British artist (1857–1944)

Esther Kenworthy Waterhouse (1857–1944), born Esther Maria Kenworthy, was a British artist who exhibited her flower-paintings at the Royal Academy in London and elsewhere.

Waterhouse was the daughter of James Lees Kenworthy, an artist and schoolmaster from Ealing, in West London; and Elizabeth, a school-mistress. Waterhouse had eight siblings, and her parents also boarded six students, two nieces and servants.

She first began showing her artwork at the Royal Academy in 1881, regularly participating in exhibits until abruptly stopping in 1890 for an unclear reason. During that time, Waterhouse showed six pieces at the Royal Institute of Painters in Water Colours, and a few other works at the Society of Botanical Artists, New Gallery, and in Birmingham, Manchester and Liverpool. Waterhouse exhibited her flower paintings at the Royal Academy and with the Royal Society of British Artists in London.

Esther Waterhouse married her fellow artist John William Waterhouse at the parish church of Saint Mary in Ealing, in 1883, when she was twenty five and he was thirty four. She thereafter used the name Esther Kenworthy Waterhouse. Initially, they lived in a purpose built artistic colony in Primrose Hill, where the flats had dedicated studios. In 1901, the couple would move to St. John’s Wood, following John William Waterhouse’s promotion to Royal Academician.

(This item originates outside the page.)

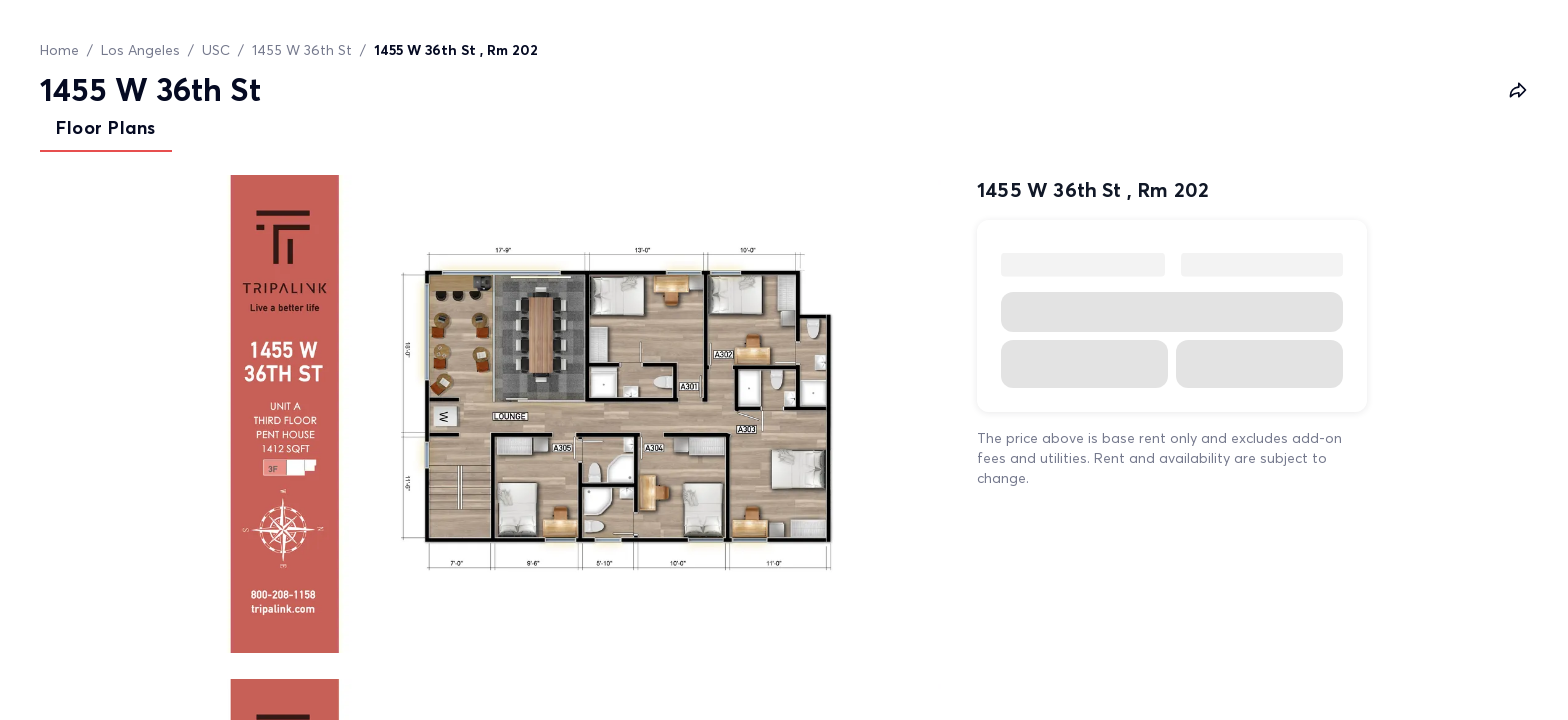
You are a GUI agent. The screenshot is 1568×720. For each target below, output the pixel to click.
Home (59, 50)
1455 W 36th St (302, 50)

The two never had any children, as Esther Waterhouse never wanted any due to her childhood in a crowded boarding schoolhouse. She painted, wrote theatrical reviews, and decorated ceramics.

Following the death of her husband on 10 February 1917, Waterhouse was left to tend his remaining works of art and estate. She sold many of her late husband's work, but still faced considerable financial difficulties due to the declining value of art during World War I. She exhibited Marigolds, a work of hers, at the Academy in 1925, but it is unclear whether it was painted before or after she stopped painting in 1890.

Facing continual financial pressure, in November 1933, she sold her residence in Hall Road and moved to a hotel. She was later cared for in a nursing home in Faversham until December 15, 1944, where she died of a cerebral hemorrhage.

Waterhouse is buried, along with her husband, at Kensal Green Cemetery, and his portrait of her is now owned by Sheffield City Art Galleries.